Killing versus catastrophes in birth-death processes and an application to population genetics
Ellen Baake, Fernando Cordero, Enrico Di Gaspero, Anton Wakolbinger
TL;DR
The paper develops a probabilistic framework linking absorption probabilities of birth-death processes with killing to stationary tail probabilities of paired birth-death processes with catastrophes, via flight representations and Siegmund duality. It introduces a structured decomposition of dynamics and a biased detailed-balance relation for Markov chains with reset and rebirth, enabling a pathwise construction and duality-based inversion between processes. The main result provides explicit factorized relations between $b_i$ and $a_i$, and their inverse, for paired processes, with a rigorous justification using Siegmund duals and flight representations. An application to population genetics demonstrates how the killed ancestral selection graph (kASG) and the pruned lookdown ASG (pLD-ASG) in both finite Moran models and diffusion limits are connected through these dualities, yielding new probabilistic insights into ancestral processes and their equilibrium behavior.
Abstract
We establish connections between the absorption probabilities of a class of birth-death processes with killing, and the stationary tail of a related class of birth-death processes with catastrophes.

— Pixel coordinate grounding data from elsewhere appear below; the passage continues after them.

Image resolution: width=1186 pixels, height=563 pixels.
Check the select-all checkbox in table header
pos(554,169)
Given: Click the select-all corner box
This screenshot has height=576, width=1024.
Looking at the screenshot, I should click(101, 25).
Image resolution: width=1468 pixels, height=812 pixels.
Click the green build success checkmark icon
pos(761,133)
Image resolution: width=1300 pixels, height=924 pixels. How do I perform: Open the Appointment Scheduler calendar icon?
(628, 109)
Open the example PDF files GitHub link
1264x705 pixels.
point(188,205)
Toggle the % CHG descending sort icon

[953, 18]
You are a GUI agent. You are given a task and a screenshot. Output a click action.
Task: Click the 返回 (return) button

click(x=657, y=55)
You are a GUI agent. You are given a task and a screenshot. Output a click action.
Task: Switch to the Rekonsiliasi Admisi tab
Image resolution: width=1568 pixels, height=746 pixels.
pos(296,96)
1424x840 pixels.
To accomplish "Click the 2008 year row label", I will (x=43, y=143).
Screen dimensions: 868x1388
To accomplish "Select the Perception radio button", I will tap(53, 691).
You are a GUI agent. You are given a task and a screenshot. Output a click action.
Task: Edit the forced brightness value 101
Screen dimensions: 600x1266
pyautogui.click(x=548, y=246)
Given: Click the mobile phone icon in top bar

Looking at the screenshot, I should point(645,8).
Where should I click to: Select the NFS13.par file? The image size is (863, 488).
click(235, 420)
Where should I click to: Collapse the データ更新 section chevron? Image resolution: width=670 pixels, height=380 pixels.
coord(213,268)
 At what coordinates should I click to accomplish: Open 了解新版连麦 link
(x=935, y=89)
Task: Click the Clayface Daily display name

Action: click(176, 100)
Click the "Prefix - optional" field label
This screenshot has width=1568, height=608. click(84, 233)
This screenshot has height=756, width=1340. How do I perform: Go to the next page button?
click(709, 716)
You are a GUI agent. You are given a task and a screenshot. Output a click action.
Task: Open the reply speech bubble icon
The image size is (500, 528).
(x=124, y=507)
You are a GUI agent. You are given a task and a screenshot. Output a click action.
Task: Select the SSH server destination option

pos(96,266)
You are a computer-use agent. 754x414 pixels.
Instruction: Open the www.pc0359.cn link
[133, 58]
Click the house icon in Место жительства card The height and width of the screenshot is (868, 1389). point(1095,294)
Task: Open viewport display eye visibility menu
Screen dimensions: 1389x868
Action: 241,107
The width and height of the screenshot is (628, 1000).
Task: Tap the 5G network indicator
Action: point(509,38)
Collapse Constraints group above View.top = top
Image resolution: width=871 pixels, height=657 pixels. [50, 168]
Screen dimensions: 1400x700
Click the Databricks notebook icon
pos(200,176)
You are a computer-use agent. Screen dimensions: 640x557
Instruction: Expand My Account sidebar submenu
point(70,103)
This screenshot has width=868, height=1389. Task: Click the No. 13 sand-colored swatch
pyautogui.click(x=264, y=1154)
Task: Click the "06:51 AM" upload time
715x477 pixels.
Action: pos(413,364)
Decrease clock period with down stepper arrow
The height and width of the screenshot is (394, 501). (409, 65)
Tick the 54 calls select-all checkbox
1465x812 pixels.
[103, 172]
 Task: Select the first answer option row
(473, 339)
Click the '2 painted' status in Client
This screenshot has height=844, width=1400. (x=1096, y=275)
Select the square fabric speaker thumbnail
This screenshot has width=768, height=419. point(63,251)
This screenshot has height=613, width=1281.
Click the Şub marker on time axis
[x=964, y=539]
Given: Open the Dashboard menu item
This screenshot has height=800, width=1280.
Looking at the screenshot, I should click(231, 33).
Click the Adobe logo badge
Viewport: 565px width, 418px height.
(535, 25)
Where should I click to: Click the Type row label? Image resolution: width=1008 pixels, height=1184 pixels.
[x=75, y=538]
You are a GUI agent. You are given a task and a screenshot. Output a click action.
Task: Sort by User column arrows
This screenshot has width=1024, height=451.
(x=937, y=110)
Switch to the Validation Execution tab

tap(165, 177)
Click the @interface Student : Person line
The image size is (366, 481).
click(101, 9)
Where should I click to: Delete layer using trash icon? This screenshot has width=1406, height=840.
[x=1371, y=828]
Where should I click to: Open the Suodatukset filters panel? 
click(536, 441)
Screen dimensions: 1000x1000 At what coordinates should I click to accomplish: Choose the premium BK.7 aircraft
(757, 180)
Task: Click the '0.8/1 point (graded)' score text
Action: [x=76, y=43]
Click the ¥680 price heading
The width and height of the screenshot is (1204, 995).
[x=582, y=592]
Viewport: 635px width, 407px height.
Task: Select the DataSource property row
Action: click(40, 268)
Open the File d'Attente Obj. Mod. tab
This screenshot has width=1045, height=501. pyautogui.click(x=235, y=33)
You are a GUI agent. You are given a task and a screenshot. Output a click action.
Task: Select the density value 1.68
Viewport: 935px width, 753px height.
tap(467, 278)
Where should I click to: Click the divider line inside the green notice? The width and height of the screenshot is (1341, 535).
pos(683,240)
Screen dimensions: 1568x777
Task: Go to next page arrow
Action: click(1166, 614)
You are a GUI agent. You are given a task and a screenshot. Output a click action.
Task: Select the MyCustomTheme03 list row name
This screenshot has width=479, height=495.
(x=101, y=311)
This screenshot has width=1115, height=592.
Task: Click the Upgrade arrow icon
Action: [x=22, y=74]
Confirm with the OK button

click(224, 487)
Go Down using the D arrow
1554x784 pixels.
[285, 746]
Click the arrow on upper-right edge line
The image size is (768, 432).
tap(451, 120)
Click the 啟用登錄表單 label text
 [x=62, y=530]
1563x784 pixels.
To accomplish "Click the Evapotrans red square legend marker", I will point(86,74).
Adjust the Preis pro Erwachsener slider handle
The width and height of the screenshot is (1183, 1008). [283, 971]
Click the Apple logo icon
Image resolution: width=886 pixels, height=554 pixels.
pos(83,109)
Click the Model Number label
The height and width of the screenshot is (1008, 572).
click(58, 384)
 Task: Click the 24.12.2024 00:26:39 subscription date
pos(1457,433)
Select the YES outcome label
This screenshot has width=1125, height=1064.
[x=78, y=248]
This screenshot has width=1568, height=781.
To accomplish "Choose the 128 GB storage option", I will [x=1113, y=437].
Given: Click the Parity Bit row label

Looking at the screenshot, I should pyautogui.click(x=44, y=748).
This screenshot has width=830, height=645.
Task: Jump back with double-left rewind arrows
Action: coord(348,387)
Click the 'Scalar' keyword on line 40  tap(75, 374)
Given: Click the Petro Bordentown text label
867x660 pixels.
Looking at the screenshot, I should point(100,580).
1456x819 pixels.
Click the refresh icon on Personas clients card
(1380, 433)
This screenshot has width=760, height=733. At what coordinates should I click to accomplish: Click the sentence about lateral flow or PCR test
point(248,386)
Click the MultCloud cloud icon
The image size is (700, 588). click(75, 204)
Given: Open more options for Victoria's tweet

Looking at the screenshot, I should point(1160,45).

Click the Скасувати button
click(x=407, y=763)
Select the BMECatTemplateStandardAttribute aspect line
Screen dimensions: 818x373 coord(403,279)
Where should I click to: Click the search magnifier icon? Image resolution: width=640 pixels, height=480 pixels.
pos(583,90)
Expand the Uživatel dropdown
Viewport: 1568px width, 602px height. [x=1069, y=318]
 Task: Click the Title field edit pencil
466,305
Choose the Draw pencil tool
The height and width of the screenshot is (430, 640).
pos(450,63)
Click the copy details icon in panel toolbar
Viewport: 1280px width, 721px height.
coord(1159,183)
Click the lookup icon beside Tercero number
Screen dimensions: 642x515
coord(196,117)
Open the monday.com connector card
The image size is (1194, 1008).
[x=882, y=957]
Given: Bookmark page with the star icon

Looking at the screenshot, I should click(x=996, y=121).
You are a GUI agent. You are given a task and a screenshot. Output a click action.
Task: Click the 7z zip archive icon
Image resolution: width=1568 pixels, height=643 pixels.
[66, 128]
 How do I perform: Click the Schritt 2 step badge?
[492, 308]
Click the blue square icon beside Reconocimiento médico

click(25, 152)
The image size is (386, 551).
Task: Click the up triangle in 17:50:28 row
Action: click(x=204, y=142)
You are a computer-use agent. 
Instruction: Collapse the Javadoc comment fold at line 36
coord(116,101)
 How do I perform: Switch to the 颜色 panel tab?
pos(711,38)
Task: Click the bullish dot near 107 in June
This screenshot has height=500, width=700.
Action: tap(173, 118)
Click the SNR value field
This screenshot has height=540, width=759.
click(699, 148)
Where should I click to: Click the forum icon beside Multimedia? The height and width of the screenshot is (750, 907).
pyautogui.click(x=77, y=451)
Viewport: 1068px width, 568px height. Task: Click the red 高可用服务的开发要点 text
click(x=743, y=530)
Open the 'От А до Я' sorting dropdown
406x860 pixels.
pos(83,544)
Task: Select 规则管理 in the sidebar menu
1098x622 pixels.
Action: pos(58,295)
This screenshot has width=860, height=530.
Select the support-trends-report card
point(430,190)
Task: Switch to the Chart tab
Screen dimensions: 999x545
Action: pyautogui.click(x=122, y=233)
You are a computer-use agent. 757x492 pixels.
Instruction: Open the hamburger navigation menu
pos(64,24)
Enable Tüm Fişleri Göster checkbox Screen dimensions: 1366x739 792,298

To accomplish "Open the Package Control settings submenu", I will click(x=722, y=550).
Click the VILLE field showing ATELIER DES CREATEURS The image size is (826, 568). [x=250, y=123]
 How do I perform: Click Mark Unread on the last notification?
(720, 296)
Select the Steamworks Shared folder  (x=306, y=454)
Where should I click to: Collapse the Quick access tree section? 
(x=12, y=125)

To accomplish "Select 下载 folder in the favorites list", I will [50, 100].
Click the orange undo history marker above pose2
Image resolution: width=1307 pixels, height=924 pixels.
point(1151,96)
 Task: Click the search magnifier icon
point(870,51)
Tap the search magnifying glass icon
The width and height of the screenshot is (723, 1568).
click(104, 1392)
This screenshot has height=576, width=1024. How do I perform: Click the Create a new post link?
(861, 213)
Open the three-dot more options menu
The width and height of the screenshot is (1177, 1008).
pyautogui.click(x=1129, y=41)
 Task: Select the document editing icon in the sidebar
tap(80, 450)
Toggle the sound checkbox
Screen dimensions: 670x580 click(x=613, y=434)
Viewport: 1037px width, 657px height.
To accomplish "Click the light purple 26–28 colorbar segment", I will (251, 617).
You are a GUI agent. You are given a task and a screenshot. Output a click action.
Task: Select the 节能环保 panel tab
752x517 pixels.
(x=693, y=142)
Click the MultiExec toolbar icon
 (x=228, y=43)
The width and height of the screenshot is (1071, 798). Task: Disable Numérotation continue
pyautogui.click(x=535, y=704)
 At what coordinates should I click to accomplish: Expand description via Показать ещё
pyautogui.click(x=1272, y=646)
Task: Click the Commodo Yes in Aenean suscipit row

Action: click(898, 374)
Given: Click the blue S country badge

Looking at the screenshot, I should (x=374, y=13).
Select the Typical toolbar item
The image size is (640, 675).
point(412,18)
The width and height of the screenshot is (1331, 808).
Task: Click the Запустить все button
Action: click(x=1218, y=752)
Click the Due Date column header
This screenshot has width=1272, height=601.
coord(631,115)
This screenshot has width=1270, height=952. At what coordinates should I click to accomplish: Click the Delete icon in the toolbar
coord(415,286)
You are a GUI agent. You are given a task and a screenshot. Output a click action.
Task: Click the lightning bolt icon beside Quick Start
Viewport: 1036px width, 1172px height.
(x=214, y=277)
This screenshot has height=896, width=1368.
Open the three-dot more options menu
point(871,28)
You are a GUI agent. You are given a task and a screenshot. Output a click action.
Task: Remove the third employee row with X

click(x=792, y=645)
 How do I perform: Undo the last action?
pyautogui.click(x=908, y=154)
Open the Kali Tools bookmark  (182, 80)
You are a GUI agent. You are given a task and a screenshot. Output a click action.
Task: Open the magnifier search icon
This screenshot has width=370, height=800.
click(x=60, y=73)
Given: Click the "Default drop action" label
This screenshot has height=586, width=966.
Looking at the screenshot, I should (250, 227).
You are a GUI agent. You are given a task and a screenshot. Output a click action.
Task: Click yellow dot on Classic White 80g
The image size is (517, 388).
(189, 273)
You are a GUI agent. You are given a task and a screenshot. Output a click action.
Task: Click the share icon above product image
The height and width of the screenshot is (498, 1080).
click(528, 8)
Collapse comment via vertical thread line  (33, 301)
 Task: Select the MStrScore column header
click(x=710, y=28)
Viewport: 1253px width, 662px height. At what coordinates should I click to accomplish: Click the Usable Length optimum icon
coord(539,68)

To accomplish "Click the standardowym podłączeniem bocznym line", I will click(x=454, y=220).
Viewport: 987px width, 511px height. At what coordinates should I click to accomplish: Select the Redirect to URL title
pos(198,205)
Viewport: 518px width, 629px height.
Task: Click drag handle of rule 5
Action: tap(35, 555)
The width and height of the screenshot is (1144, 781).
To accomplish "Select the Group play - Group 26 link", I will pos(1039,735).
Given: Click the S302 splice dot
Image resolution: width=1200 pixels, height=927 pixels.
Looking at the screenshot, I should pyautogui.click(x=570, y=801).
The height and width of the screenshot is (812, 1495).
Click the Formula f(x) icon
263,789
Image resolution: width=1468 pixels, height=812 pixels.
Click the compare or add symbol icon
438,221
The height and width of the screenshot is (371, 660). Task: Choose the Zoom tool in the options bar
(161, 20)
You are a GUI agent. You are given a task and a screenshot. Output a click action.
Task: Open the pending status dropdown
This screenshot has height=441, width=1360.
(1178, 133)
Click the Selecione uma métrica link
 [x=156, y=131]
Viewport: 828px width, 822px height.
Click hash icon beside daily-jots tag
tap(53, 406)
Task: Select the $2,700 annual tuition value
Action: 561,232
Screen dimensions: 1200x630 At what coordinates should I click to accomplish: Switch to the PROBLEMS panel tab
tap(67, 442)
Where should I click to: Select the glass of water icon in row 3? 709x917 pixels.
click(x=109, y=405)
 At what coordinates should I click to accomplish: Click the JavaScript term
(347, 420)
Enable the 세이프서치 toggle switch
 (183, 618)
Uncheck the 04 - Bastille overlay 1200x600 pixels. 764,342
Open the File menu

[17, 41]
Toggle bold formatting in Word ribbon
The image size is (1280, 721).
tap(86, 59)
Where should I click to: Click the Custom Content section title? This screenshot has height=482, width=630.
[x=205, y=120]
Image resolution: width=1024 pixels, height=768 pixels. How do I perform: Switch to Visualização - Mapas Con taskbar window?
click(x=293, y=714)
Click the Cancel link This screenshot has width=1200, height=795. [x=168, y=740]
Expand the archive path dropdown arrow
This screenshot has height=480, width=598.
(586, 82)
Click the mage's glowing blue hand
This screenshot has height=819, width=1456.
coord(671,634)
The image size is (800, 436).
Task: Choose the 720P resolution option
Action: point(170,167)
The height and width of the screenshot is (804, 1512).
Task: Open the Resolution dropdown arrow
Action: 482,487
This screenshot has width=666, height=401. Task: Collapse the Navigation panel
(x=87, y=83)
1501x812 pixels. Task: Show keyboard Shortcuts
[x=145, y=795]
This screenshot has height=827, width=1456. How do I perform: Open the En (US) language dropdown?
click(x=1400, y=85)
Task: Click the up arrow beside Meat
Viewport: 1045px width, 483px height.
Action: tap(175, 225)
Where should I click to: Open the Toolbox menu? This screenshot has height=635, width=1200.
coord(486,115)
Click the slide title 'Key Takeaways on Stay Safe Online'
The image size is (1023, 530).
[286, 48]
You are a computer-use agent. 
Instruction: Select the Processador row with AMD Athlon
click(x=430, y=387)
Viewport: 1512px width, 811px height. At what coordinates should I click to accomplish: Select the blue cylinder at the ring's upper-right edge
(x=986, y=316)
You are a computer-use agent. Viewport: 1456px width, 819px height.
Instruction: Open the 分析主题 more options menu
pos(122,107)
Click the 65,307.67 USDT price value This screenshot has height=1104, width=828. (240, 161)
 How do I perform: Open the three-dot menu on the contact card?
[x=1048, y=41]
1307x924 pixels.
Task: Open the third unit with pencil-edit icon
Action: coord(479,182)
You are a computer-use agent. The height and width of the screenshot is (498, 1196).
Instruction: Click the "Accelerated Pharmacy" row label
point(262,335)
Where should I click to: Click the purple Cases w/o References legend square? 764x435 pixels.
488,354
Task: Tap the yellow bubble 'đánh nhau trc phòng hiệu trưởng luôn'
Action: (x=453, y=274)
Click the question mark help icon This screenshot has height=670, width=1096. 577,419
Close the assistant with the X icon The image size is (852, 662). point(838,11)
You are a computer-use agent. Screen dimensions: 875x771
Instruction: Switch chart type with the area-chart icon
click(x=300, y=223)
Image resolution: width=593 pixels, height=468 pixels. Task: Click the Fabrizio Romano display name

The major ingredients of the proofs are a decomposition of the dynamics of these processes, a Feynman--Kac type relationship for Markov chains with reset and rebirth, and the concept of Siegmund duality, which allows us to invert the relationship between the processes. We apply our results to a pair of ancestral processes in population genetics, namely the killed ancestral selection graph and the pruned lookdown ancestral selection graph, in a finite population setting and its diffusion limit.